> **Extract**
■ ■ ■ ■ ■ ■ ■
The plane-wave routes are vibe-qc’s own grid / projector-augmented implementation. GPW and GAPW are computed entirely by vibe-qc’s own kernels (GAPW is the all-electron, projector-augmented variant), and the ASE Calculator and command-line interface mirror GPAW’s so a GPAW user is at home. The separate external GPAW code is used only as an out-of-process parity reference; vibe-qc never imports it or calls it to compute an energy.

Note

Beyond the k-point routes: the cyclic cluster model (CCM). vibe-qc’s signature periodic approach is real-space rather than reciprocal-space: the cyclic cluster model treats a crystal as a single finite cyclic cluster rather than sampling the Brillouin zone. It is available today at the semi-empirical (MSINDO) level; the ab-initio CCM (Hartree-Fock through coupled cluster) is under development. See the CCM tutorial and the CCM reference.
■ ■ ■ ■ ■ ■ ■
Part of a data file
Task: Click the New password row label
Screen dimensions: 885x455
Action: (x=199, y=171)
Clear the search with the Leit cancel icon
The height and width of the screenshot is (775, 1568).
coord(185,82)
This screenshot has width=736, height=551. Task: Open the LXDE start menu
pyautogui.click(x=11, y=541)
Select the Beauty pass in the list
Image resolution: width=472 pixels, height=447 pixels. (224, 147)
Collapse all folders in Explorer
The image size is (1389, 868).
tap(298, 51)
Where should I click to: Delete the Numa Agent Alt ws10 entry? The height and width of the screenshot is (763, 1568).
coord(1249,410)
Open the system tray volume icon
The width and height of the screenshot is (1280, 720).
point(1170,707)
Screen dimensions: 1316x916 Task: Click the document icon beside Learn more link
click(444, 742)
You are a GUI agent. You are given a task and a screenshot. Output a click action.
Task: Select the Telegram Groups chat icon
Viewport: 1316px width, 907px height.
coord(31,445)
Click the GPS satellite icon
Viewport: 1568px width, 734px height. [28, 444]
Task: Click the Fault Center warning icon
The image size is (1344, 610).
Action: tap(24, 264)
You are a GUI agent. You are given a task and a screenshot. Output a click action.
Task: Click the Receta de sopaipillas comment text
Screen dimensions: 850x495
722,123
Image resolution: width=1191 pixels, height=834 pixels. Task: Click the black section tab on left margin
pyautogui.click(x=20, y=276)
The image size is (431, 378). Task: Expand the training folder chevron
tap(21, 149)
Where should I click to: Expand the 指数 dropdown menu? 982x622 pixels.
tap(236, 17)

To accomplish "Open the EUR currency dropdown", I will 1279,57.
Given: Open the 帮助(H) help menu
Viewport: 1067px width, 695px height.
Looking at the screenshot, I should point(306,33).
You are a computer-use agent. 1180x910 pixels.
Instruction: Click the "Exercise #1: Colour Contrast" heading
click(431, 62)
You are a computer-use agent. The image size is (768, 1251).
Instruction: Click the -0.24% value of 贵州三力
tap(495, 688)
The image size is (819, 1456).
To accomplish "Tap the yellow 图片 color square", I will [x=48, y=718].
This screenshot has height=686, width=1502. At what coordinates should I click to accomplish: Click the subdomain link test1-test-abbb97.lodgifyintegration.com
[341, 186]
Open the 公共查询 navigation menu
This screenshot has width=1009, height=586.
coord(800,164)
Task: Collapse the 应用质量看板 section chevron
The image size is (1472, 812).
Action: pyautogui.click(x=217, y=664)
■ ■ ■ ■ ■ ■ ■
> **Problems to work on**
[a] From the vibe-qc passage above, output the part that opens with the words containing "The plane-wave routes" and closes with "compute an energy.". Copy it without changes.
[b] Answer these about the vibe-qc passage above:
(i) How does the passage describe GAPW?
(ii) At what level is the cyclic cluster model available today?
(iii) For what purpose is the external GPAW code used?

> **Solutions per task**
[a]
The plane-wave routes are vibe-qc’s own grid / projector-augmented implementation. GPW and GAPW are computed entirely by vibe-qc’s own kernels (GAPW is the all-electron, projector-augmented variant), and the ASE Calculator and command-line interface mirror GPAW’s so a GPAW user is at home. The separate external GPAW code is used only as an out-of-process parity reference; vibe-qc never imports it or calls it to compute an energy.

[b]
(i) As the all-electron, projector-augmented variant.
(ii) At the semi-empirical (MSINDO) level.
(iii) Only as an out-of-process parity reference.